╭─ Data for this task

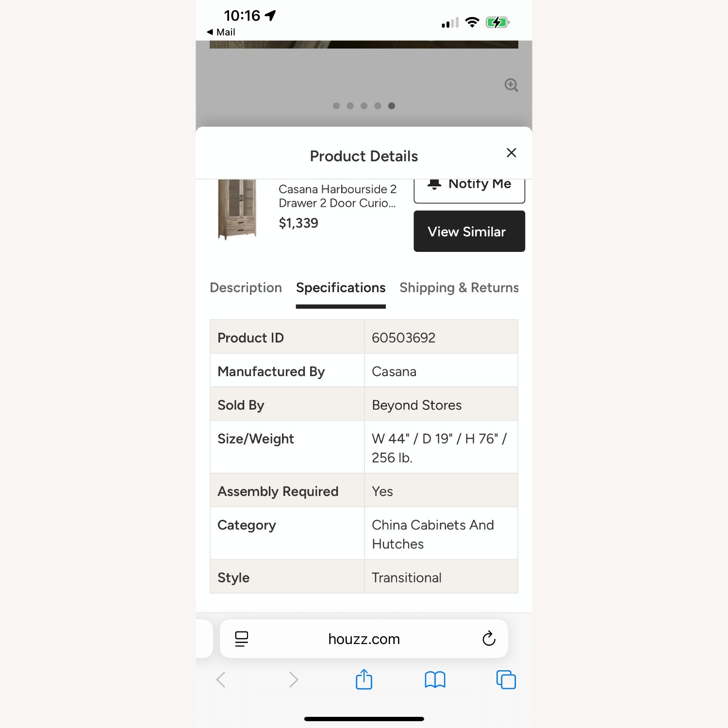This screenshot has height=728, width=728.
Task: Go forward with Safari forward arrow
Action: 293,679
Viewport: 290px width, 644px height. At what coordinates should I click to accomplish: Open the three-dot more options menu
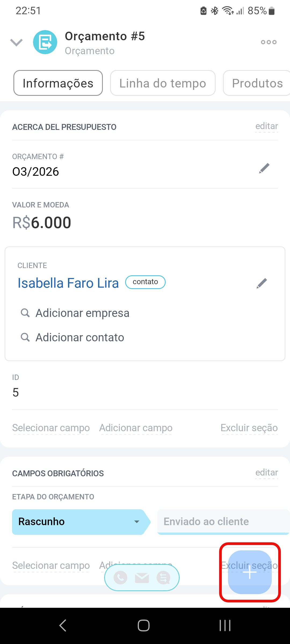click(x=269, y=42)
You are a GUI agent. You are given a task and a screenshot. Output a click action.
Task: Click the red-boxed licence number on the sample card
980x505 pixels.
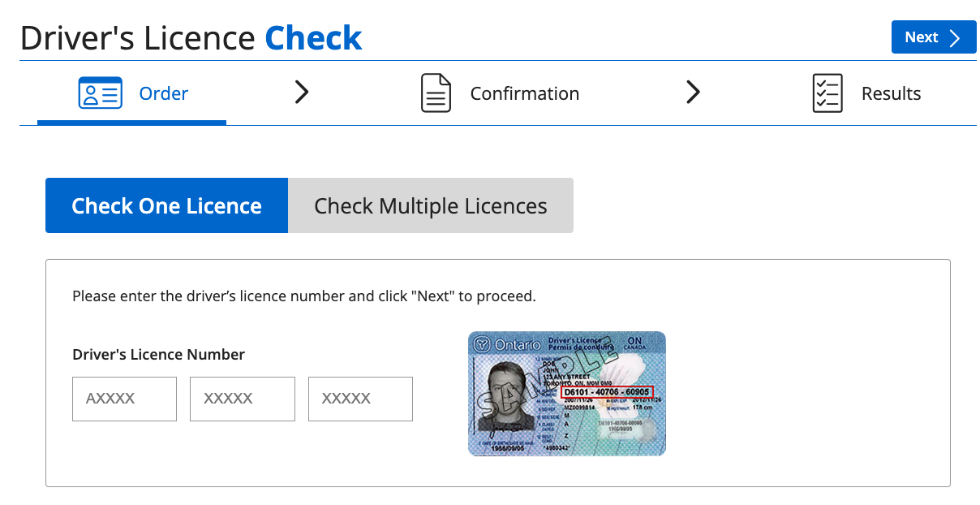point(607,392)
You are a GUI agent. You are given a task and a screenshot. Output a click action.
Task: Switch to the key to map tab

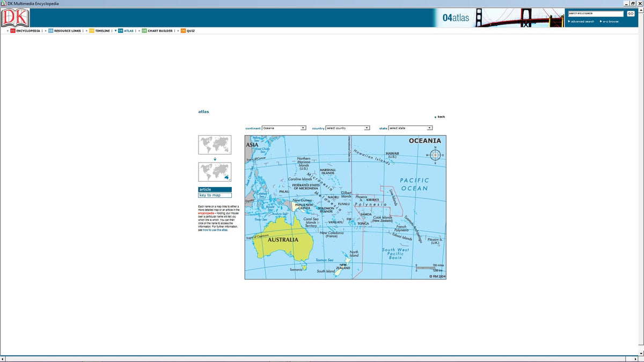[x=215, y=195]
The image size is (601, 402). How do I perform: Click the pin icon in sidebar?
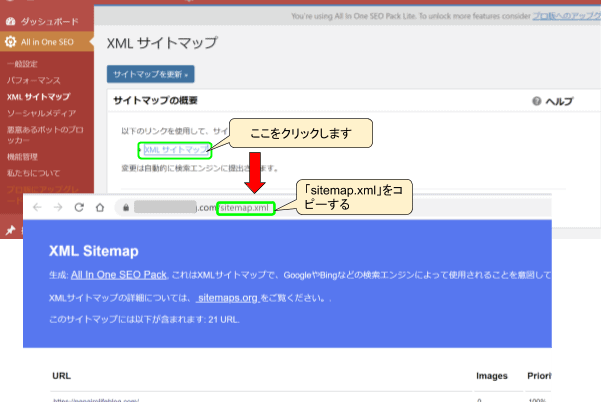pos(10,230)
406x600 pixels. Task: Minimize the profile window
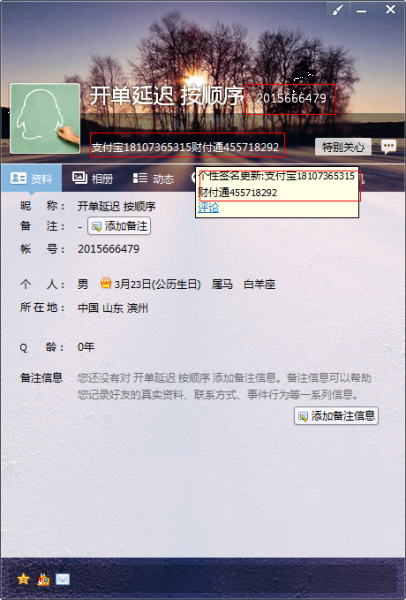point(361,10)
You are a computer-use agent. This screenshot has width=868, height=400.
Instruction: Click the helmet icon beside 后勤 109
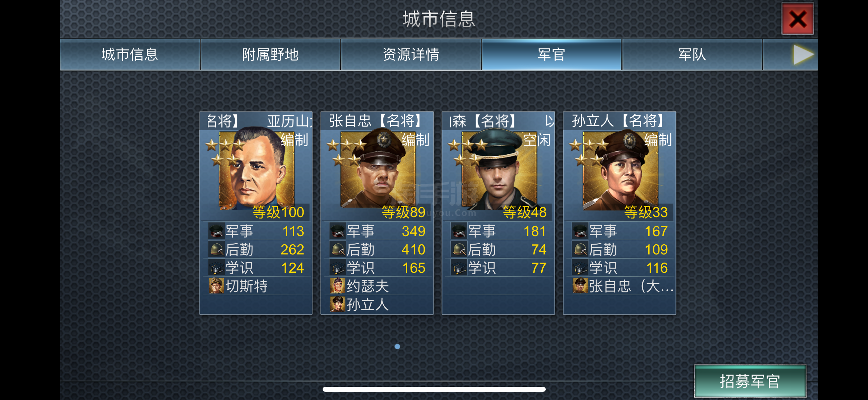coord(580,250)
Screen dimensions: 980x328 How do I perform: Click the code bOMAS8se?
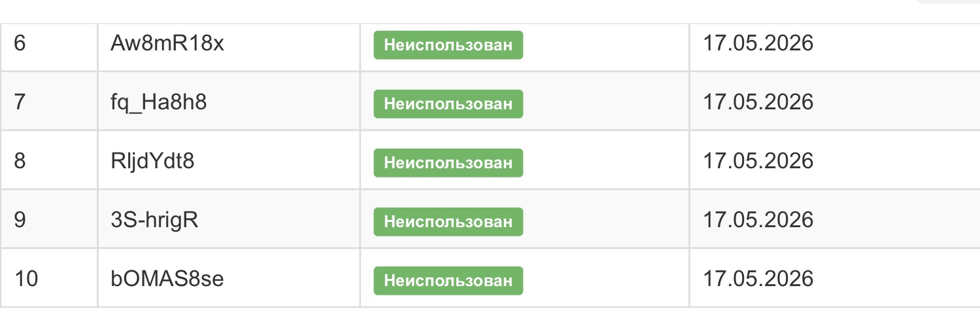168,280
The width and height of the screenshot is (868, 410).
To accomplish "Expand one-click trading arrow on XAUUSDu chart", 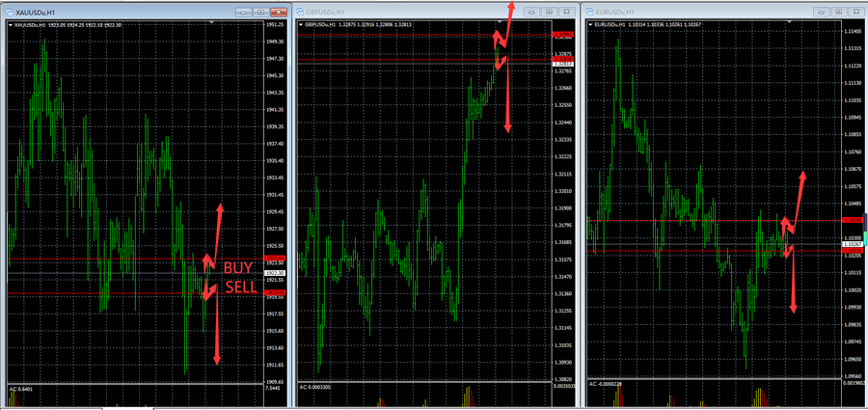I will (11, 26).
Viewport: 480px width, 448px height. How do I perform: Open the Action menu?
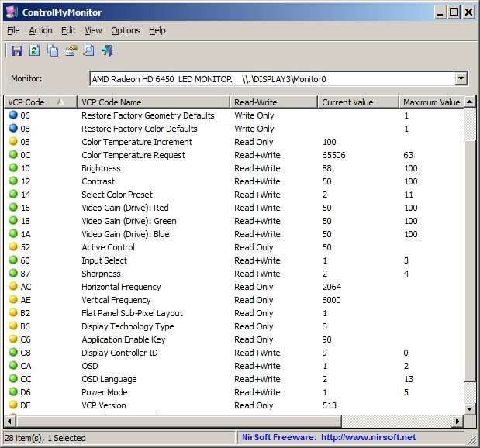[40, 30]
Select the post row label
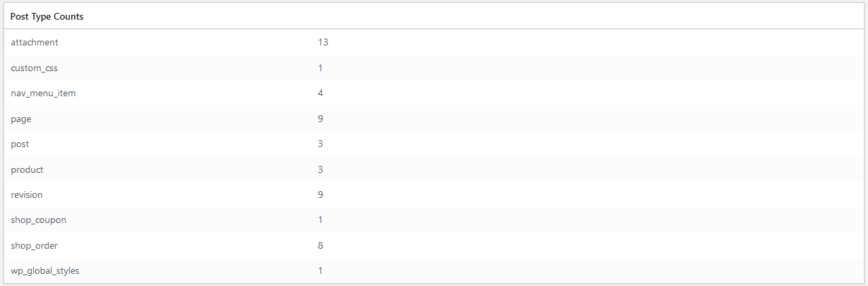Screen dimensions: 868x286 [x=20, y=144]
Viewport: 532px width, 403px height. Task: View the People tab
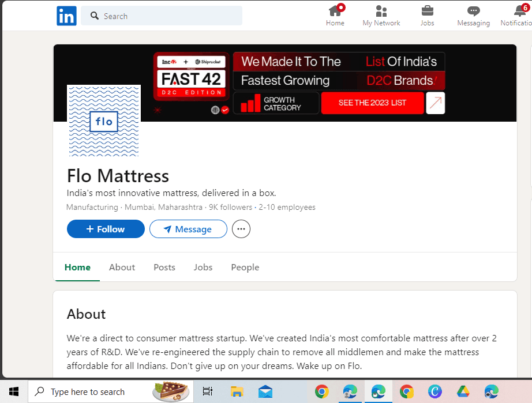tap(245, 267)
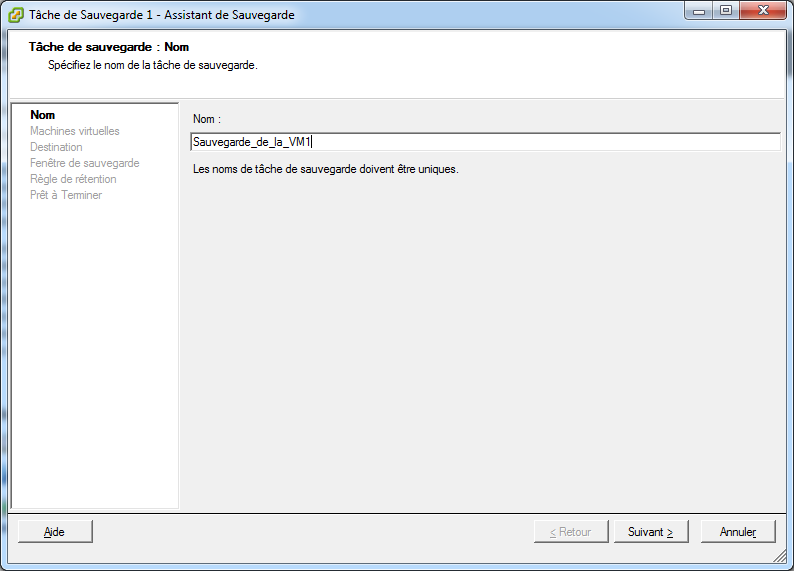This screenshot has width=794, height=571.
Task: Click the application icon in the title bar
Action: point(16,15)
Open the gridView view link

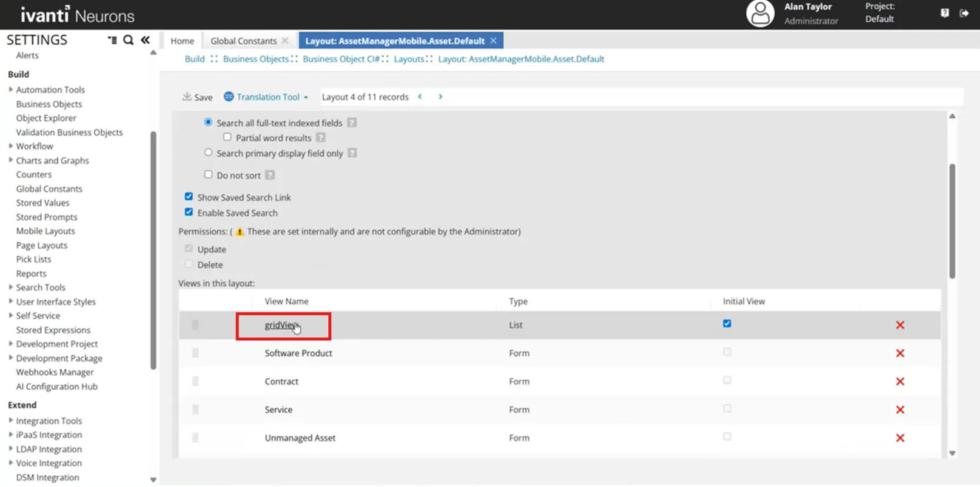point(282,325)
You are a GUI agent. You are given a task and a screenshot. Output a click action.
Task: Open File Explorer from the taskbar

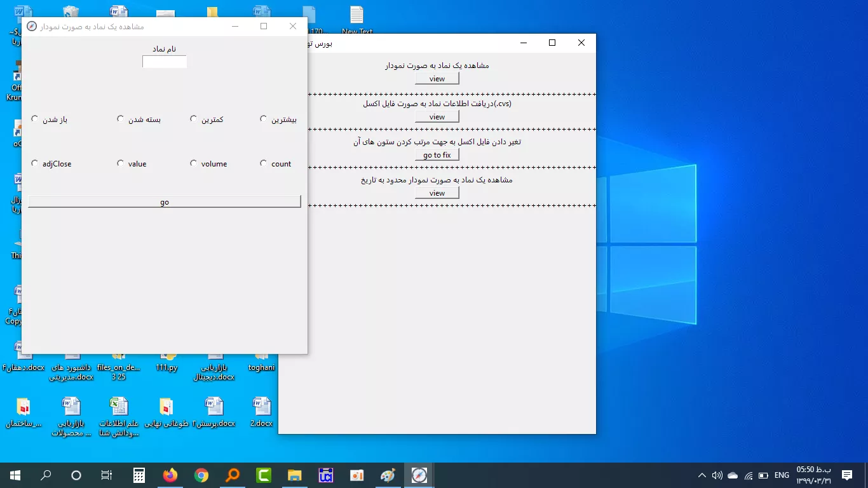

╰─

• What this task involves:
Exactly the lines from the line that contains "Select the post row label" through the last line above, and no other lines, must be output, with pictures excluded.

• Problem solution:
Select the post row label
Screen dimensions: 868x286 [x=20, y=144]
Viewport: 532px width, 403px height. Task: View the People tab
tap(245, 267)
This screenshot has width=794, height=571.
Task: Click the application icon in the title bar
Action: point(16,15)
Open the gridView view link

point(282,325)
You are a GUI agent. You are given a task and a screenshot. Output a click action.
Task: Open File Explorer from the taskbar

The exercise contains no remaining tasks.